:: How to complete this task ::
Only the lines from the opening of the material through the one containing "Task: Expand the MDM section chevron" should be reproduced, each exactly as it stands.

:: Recorded data ::
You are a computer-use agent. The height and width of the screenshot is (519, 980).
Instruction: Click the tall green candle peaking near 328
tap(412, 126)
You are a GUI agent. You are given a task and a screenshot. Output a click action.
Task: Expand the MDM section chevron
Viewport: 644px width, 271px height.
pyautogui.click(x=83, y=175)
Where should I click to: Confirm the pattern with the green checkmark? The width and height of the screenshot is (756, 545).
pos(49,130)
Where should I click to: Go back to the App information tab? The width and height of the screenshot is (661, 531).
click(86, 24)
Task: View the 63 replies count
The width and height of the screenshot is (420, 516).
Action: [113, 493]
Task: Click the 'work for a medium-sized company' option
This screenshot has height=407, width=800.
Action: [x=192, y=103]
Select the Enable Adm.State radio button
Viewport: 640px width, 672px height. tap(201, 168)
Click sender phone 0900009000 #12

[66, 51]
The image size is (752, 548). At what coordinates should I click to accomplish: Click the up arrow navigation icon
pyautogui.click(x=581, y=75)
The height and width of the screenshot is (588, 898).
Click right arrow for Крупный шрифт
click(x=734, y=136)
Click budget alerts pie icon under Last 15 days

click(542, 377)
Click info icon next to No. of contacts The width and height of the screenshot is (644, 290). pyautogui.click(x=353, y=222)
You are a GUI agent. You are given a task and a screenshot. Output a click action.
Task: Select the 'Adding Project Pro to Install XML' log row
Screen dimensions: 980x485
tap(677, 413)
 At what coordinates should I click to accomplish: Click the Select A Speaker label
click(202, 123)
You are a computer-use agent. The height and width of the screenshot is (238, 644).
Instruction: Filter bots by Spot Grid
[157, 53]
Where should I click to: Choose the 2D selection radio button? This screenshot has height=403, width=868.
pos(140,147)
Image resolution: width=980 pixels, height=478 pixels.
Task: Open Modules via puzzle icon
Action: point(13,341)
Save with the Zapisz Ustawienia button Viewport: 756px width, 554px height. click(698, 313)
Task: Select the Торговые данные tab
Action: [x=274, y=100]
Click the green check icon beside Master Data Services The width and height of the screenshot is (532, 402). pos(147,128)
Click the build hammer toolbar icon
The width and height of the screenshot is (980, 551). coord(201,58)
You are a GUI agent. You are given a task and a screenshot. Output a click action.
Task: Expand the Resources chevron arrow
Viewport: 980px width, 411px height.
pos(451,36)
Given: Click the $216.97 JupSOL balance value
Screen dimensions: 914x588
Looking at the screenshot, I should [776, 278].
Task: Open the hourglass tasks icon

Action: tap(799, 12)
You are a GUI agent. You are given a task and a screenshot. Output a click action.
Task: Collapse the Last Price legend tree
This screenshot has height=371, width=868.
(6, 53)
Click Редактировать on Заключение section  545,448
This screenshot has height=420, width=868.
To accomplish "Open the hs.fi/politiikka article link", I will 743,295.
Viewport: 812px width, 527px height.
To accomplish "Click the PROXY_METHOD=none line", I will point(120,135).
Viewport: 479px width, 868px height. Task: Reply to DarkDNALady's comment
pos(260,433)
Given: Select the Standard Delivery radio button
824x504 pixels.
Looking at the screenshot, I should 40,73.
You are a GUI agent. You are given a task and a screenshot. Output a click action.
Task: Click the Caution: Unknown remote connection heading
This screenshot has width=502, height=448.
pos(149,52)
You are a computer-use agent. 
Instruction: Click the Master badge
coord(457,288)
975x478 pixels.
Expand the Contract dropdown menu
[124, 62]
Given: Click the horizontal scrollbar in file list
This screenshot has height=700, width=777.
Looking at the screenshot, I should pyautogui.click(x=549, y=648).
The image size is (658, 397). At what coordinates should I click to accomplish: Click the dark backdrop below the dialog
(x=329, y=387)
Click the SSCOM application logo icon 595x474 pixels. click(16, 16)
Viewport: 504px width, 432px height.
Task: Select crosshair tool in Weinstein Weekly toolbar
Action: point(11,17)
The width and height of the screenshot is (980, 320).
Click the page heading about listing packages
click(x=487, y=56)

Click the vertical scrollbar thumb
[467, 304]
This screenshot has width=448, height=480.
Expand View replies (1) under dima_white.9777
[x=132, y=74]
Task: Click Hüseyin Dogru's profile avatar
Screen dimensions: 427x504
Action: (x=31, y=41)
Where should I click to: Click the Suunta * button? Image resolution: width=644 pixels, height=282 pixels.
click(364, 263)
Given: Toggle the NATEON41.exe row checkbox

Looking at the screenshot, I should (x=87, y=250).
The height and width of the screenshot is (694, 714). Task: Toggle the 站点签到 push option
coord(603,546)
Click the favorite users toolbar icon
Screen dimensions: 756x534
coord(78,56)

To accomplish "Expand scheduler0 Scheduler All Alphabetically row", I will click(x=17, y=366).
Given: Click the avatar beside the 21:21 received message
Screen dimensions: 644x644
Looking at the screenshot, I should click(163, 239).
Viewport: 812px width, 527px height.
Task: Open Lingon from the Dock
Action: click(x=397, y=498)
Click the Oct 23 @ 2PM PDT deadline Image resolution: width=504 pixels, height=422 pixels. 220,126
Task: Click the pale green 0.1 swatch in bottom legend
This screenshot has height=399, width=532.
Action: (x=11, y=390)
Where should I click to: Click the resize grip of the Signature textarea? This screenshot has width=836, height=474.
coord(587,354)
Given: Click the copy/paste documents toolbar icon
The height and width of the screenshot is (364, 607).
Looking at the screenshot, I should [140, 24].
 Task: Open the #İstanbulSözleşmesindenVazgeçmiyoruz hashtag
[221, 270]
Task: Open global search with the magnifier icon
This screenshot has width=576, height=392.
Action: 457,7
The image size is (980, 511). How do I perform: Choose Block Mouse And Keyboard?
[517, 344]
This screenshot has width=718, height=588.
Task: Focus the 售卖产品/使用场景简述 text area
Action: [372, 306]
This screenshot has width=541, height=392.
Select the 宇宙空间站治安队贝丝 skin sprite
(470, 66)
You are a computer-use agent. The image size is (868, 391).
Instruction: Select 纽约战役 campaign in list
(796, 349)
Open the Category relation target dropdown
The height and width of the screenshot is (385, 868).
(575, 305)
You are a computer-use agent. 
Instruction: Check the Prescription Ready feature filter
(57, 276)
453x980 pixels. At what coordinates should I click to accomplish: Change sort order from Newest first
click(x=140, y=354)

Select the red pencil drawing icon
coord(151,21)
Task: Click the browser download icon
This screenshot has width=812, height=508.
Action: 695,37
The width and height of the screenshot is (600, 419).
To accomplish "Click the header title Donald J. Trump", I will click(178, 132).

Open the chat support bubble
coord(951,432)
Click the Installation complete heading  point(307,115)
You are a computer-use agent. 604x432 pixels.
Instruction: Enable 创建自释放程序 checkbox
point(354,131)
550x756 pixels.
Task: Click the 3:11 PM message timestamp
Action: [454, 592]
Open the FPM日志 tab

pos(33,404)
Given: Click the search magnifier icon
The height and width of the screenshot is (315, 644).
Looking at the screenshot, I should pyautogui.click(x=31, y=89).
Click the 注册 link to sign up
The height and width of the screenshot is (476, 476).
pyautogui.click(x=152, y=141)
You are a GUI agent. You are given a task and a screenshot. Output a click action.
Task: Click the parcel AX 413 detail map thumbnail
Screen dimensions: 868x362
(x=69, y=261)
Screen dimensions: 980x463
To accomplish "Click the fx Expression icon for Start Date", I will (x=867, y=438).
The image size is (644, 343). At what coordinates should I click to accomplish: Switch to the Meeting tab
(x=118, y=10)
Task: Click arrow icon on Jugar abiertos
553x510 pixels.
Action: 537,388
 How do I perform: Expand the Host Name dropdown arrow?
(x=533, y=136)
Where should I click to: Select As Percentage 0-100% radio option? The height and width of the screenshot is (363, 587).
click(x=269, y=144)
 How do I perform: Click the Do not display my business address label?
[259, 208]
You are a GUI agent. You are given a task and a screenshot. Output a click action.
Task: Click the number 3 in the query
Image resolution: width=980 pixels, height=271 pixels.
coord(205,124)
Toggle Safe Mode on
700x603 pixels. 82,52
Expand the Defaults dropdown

:: Answer section ::
You are a computer-use agent. The height and width of the screenshot is (519, 980).
Instruction: Click the tall green candle peaking near 328
tap(412, 126)
You are a GUI agent. You are given a task and a screenshot. Output a click action.
Task: Expand the MDM section chevron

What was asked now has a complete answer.